(Records from a dataset)

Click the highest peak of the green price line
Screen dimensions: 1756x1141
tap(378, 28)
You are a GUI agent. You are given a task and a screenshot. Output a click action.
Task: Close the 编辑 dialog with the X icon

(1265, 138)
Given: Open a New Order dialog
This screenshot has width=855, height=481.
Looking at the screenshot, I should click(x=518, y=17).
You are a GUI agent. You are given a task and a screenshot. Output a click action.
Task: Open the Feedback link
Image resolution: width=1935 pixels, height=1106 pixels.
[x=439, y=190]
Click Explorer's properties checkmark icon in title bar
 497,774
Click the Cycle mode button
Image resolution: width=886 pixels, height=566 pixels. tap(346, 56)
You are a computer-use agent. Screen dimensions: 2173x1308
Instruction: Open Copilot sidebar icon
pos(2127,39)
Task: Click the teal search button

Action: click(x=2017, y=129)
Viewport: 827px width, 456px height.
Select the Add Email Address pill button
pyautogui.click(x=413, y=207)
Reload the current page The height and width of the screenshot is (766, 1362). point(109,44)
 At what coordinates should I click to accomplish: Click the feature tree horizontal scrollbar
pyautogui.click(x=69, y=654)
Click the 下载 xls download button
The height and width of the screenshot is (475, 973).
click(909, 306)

**The task**
Write out the complete set of records exactly as given.

**Response to the exercise**
Click the highest peak of the green price line
Screen dimensions: 1756x1141
tap(378, 28)
You are a GUI agent. You are given a task and a screenshot. Output a click action.
Task: Close the 编辑 dialog with the X icon

(1265, 138)
Given: Open a New Order dialog
This screenshot has width=855, height=481.
Looking at the screenshot, I should click(x=518, y=17).
You are a GUI agent. You are given a task and a screenshot. Output a click action.
Task: Open the Feedback link
Image resolution: width=1935 pixels, height=1106 pixels.
[x=439, y=190]
Click Explorer's properties checkmark icon in title bar
 497,774
Click the Cycle mode button
Image resolution: width=886 pixels, height=566 pixels. tap(346, 56)
You are a computer-use agent. Screen dimensions: 2173x1308
Instruction: Open Copilot sidebar icon
pos(2127,39)
Task: Click the teal search button

Action: click(x=2017, y=129)
Viewport: 827px width, 456px height.
Select the Add Email Address pill button
pyautogui.click(x=413, y=207)
Reload the current page The height and width of the screenshot is (766, 1362). point(109,44)
 At what coordinates should I click to accomplish: Click the feature tree horizontal scrollbar
pyautogui.click(x=69, y=654)
Click the 下载 xls download button
The height and width of the screenshot is (475, 973).
click(909, 306)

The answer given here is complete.